Input data START
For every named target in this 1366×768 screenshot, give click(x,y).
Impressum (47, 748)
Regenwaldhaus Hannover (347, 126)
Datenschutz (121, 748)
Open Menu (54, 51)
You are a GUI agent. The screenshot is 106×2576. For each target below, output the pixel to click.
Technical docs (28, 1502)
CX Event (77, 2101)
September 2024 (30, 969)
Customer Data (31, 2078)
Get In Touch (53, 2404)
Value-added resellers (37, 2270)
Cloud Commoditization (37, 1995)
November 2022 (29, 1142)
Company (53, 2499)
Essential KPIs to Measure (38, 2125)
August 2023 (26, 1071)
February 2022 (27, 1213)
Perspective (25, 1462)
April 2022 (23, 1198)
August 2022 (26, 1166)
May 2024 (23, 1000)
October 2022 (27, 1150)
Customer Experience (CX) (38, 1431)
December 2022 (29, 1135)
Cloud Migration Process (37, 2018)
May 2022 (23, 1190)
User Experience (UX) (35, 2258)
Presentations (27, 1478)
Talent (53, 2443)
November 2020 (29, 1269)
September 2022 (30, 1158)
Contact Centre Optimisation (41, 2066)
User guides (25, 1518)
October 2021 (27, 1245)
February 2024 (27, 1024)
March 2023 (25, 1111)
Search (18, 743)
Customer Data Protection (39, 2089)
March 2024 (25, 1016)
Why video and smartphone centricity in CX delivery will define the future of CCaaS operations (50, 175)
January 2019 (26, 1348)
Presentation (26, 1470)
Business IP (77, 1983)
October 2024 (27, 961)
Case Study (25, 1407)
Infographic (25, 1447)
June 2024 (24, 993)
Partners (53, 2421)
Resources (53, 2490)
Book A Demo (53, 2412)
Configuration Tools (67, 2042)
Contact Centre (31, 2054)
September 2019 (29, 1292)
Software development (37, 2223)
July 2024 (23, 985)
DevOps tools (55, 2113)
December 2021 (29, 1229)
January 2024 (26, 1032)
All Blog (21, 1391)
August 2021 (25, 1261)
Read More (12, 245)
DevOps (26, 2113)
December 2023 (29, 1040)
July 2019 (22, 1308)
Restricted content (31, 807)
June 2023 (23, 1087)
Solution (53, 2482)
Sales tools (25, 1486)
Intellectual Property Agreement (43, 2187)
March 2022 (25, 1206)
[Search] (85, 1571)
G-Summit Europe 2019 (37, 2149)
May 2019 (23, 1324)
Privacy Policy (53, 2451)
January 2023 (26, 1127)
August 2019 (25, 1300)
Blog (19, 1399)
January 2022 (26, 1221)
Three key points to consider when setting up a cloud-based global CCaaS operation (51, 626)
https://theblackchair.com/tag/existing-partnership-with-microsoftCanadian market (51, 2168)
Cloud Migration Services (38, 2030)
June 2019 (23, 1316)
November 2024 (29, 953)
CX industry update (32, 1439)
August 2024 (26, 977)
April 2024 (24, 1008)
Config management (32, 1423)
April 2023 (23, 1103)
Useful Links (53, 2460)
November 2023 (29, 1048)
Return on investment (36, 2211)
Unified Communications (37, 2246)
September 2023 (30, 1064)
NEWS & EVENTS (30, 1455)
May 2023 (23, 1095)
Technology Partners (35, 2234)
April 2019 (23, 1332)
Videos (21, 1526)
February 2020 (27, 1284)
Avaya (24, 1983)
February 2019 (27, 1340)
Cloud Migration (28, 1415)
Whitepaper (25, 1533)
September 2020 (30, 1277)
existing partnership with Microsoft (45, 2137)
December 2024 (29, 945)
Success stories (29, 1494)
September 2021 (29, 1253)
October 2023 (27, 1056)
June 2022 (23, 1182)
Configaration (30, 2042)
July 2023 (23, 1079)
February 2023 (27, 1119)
Input data END
**Problem to work on**
Locate the line that contains "February 2020 (27, 1284)", then please quote it and every line after it to the end of the entries above, exactly and with nothing else.

**Solution below**
February 2020 (27, 1284)
Avaya (24, 1983)
February 2019 (27, 1340)
Cloud Migration (28, 1415)
Whitepaper (25, 1533)
September 2020 (30, 1277)
existing partnership with Microsoft (45, 2137)
December 2024 (29, 945)
Success stories (29, 1494)
September 2021 (29, 1253)
October 2023 (27, 1056)
June 2022 (23, 1182)
Configaration (30, 2042)
July 2023 (23, 1079)
February 2023 (27, 1119)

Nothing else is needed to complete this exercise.